As you can see, we get the “alert bad record mac”. We’re not setting protocol or cipher explicitly, we’re letting OpenSSL handle that.

CURL call failed: Operation timed out after 30001 milliseconds with 0 out of 0 bytes received
* About to connect() to api.twitter.com port 443 (#918)
*   Trying 199.16.156.199...
* Adding handle: conn: 0x402c4c0
* Adding handle: send: 0
* Adding handle: recv: 0
* Curl_addHandleToPipeline: length: 1
* - Conn 918 (0x402c4c0) send_pipe: 1, recv_pipe: 0
* Connected to api.twitter.com (199.16.156.199) port 443 (#918)
* successfully set certificate verify locations:
*   CAfile: none
  CApath: /etc/ssl/certs
* Operation timed out after 30001 milliseconds with 0 out of 0 bytes received
* Closing connection 918

In the example above we’re getting a timeout from OpenSSL

CURL call failed: Unknown SSL protocol error in connection to api.twitter.com:443 
* About to connect() to api.twitter.com port 443 (#317)
*   Trying 199.16.156.199...
* Adding handle: conn: 0x3c31d00
* Adding handle: send: 0
* Adding handle: recv: 0
* Curl_addHandleToPipeline: length: 1
* - Conn 317 (0x3c31d00) send_pipe: 1, recv_pipe: 0
* Connected to api.twitter.com (199.16.156.199) port 443 (#317)
* successfully set certificate verify locations:
*   CAfile: none
  CApath: /etc/ssl/certs
* Unknown SSL protocol error in connection to api.twitter.com:443 
* Closing connection 317

In the example above, we get an “unknown SSL protocol” …

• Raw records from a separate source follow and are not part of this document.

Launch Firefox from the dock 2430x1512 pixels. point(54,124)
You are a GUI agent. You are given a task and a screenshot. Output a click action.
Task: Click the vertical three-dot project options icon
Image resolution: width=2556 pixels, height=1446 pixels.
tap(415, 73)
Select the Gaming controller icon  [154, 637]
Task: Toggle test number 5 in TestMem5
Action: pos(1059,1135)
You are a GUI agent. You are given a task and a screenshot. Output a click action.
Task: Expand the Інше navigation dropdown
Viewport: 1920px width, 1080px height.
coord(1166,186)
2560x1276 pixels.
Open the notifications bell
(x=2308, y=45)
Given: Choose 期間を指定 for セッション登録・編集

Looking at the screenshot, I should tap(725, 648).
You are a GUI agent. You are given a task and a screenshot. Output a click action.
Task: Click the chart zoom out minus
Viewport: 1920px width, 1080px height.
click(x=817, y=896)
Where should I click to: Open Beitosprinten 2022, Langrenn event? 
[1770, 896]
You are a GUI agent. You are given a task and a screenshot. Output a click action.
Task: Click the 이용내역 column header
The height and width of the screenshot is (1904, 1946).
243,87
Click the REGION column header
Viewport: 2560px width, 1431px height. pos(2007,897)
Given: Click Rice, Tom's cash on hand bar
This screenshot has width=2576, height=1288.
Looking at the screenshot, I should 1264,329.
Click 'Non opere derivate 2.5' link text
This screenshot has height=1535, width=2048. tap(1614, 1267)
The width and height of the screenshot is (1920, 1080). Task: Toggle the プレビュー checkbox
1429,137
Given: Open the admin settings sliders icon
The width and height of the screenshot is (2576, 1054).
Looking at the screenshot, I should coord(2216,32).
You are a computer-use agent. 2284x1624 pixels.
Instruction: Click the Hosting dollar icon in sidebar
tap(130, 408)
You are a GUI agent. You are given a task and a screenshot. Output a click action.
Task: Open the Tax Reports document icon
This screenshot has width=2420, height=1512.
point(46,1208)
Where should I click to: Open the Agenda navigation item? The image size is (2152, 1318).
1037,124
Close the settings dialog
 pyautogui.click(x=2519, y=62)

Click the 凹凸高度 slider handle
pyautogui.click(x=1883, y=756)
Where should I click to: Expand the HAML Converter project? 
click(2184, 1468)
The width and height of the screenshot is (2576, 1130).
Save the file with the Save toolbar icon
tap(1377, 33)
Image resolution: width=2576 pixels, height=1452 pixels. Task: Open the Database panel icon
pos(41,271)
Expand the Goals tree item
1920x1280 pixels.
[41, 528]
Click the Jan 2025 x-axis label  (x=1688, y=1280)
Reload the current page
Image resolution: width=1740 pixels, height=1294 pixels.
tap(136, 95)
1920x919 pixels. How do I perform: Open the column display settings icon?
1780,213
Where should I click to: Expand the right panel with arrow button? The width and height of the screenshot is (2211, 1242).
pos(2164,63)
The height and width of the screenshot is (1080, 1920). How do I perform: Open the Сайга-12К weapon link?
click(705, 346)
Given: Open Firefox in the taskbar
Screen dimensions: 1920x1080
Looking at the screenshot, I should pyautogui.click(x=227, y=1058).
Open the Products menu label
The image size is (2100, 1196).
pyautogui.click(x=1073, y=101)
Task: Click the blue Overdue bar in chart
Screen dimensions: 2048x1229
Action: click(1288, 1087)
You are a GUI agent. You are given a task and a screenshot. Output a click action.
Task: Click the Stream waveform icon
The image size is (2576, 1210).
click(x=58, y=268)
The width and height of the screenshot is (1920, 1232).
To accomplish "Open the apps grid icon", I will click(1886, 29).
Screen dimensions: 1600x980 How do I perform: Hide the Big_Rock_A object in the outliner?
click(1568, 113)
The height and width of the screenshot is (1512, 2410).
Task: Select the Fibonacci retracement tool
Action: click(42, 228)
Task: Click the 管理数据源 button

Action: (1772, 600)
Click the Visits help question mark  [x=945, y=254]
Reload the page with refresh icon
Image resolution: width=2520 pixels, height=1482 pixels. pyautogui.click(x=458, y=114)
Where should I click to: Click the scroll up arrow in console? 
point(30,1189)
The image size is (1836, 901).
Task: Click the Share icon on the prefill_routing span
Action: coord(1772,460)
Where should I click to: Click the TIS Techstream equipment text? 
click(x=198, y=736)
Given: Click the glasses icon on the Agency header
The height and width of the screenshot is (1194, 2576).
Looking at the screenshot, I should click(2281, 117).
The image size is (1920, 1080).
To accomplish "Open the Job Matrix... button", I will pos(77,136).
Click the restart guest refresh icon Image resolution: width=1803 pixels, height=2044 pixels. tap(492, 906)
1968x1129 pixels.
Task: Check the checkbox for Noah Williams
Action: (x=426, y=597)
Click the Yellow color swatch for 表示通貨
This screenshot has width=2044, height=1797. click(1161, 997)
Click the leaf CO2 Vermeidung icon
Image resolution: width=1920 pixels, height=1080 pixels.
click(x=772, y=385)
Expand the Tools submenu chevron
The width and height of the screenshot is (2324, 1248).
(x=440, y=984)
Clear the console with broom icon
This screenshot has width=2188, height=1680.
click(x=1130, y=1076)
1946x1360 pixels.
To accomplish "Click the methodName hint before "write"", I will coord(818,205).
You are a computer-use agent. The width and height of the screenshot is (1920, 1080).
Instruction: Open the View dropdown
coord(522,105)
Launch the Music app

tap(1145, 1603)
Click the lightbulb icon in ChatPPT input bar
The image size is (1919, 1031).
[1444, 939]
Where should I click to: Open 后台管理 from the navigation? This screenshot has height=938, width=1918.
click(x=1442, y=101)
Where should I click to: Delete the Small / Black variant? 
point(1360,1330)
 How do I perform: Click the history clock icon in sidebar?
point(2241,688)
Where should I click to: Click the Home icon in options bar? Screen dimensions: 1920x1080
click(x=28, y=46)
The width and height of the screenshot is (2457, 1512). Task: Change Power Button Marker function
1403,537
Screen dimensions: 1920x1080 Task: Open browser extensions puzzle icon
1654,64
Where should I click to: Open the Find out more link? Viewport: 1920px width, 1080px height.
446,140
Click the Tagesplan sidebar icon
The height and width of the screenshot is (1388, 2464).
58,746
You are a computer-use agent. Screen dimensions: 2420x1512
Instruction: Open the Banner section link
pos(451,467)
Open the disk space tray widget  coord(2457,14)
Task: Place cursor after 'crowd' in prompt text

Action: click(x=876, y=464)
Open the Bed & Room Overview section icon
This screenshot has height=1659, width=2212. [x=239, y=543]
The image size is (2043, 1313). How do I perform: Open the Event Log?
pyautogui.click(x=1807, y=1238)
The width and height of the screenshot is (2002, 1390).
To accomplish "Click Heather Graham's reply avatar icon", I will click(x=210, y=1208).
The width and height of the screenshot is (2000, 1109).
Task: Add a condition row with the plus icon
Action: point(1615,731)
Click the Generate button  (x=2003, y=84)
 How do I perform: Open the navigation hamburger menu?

All of these errors happen seemly at random, at multiple API endpoints, (e.g. the media upload endpoint, but also search tweets endpoint), and we always use the same code for it. If we do tests with always uploading the same image the the media upload endpoint in a simple for loop, we’ll trigger an Curl/OpenSSL error ± 1 time in 20 tries. The other 19 times it just works… Do you guys have any idea?


#14

any updates on this? we’re seeing 30k failed api calls from our application to twitter every day.
this is a huge problem for us.


#15

You tried to disabled curl on calls and enabled allow_url_fopen?

Was the solution for me


#16

@Kendesi it’s mandatory for us to use a CURL library from within our software


#17

I’m also seeing the ‘alert bad record mac’ error, also occasionally, also using CURL. This has been happening for the last ten days or so. An update would be nice…


#18

If 1 out of 20 errors for you then something is wrong. That said, I have seen the issue. I email myself every time I get it. My platform sends thousands of requests every day and there’s never more than like 3 of these emails in a day.


#19

Just chiming in. Having the same issues. See my stackoverflow post:


#20

Everyone with this issue, just curious, what OS are you running into these curl issues? We are on Debian 8, php 7.